During convulsions, the shoulder joints are typically adducted, internally rotated and flexed, while scapular region muscles pull on the humeral head (Kristiansen & Christensen 1984). When the shoulder girdle muscles (infraspinatus, teres minor, deltoid, latissiumus dorsi and teres major) contract with unbalanced force, it causes the humeral head to move superiorly and posteriorly. Humeral head fracture occurs due to the continuous pressure against the glenoid rim during seizure activity. Thus, these two combined mechanisms will lead to shoulder fracture dislocation (Brackstone et al. 2001; Gill et al. 2015).

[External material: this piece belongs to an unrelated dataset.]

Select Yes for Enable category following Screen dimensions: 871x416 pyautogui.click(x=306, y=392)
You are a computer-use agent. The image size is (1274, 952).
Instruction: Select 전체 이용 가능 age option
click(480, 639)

Chronic use of antiepileptic drugs can increase catabolism of vitamin D and reduce calcium absorption leading to increase serum parathyroid hormone levels, and increase bone turnover. It is reported that the use of antiepileptic drug can lead to the development of pathological fractures by reducing bone mineral density (Wirrell 2006). Increased load on the osteoporotic bones during forceful muscle contractions in seizures can increase the risk of fractures. This may be true in our case, as the patient’s long-term usage of an antiepileptic drug may have caused the decrease in bone mineral density, which is associated with a risk of fracture.

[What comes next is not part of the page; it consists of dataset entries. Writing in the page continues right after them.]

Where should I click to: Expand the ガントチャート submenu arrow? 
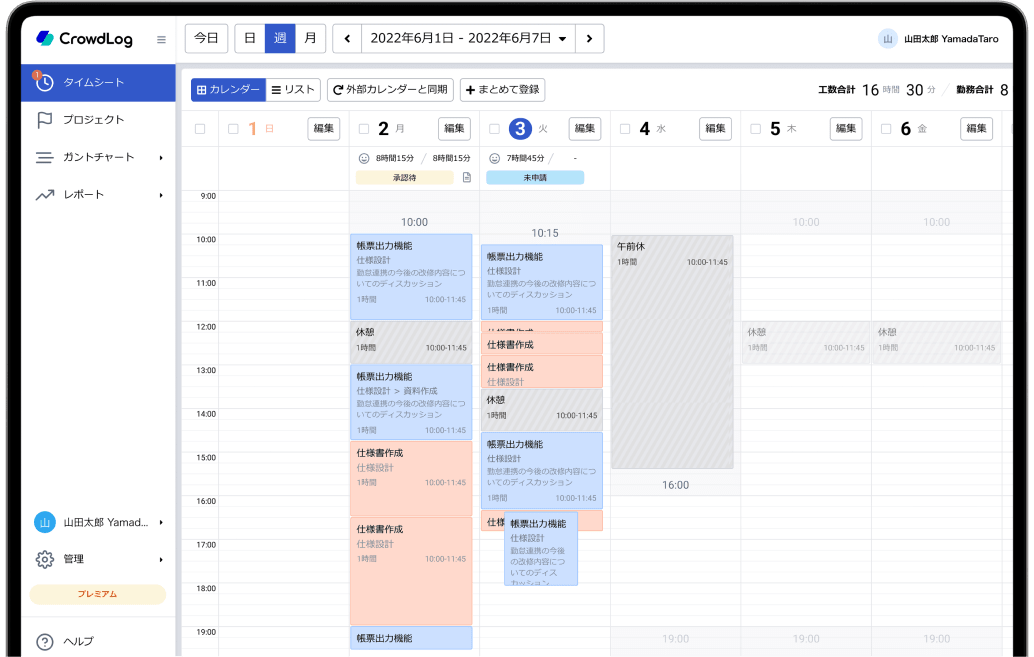point(161,158)
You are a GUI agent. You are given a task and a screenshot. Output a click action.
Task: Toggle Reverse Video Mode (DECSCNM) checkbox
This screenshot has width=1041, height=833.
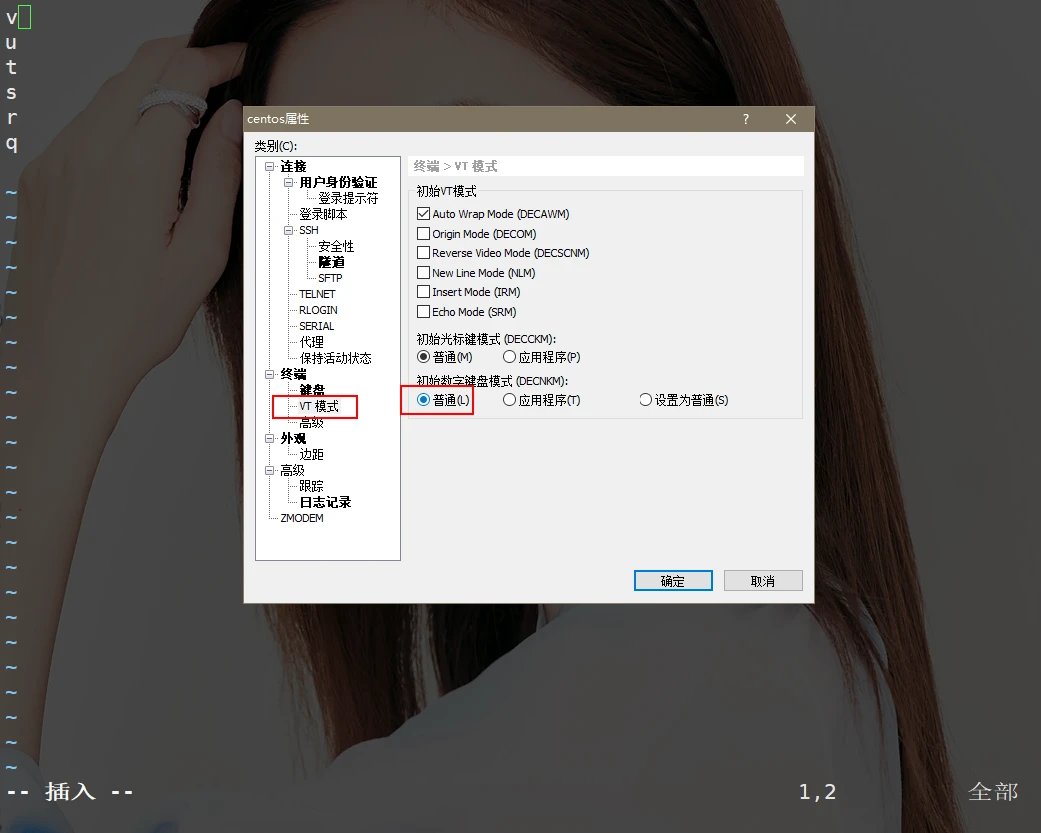click(x=423, y=253)
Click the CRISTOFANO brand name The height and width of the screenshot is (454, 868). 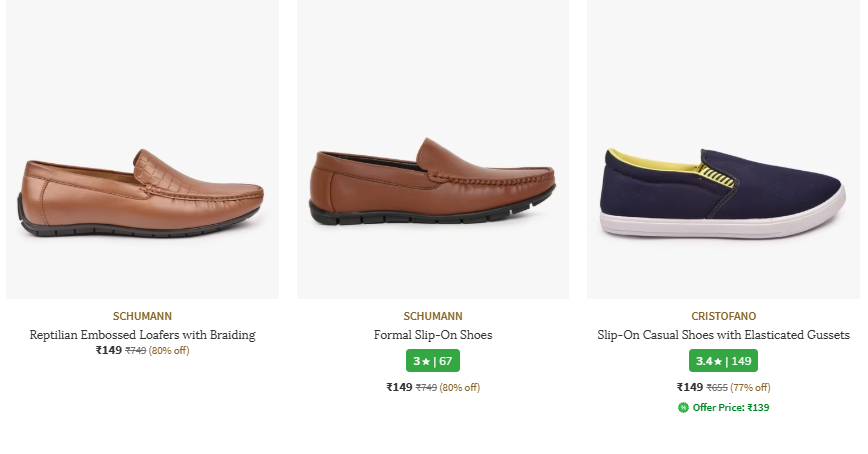click(x=723, y=316)
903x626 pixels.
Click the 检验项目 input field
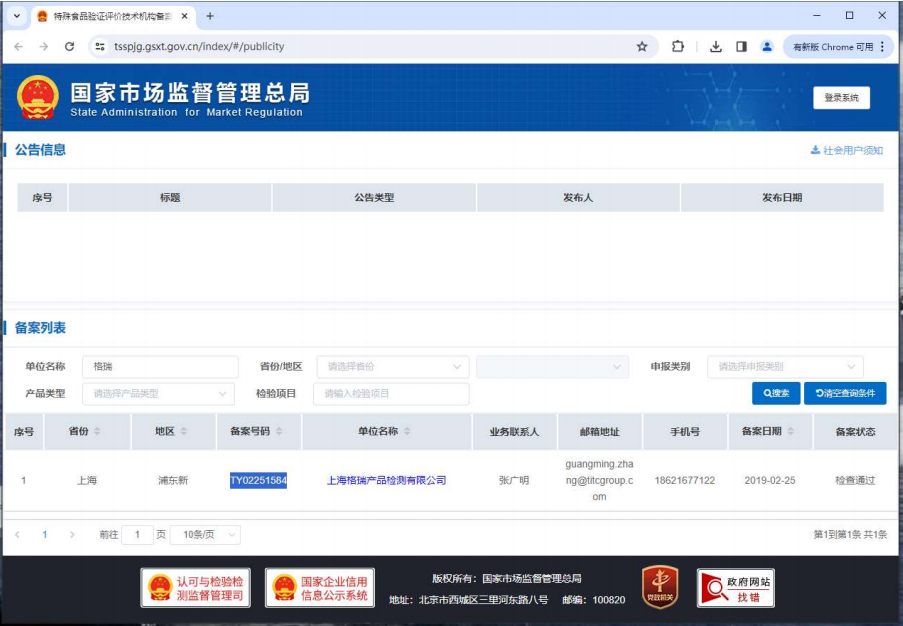coord(390,394)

Emergency department doctors should have high index of suspicion towards fractures or dislocations of the extremities, even without significant history or physical evidence supporting it. A complete evaluation should be performed when the patient has recovered from the post-ictal period (Friedberg & Buras 2005). Early recognition and treatment hence will improve prognosis and outcome.
Conclusion
Seizures in patients with epilepsy can cause non-direct traumatic fractures and dislocations of the extremities and the diagnosis of it is of importance for early referral and fixation to avoid ongoing patient discomfort and long-term morbidity. This case report was to highlight the uncommon occurrence of bilateral proximal humerus fracture after an epileptic seizure and the importance of secondary evaluation of post seizure patients presenting to the Emergency Department, in order not to misdiagnose fractures or dislocations of the extremities.
Conflict of Interest
The authors declare that they have no competing interests.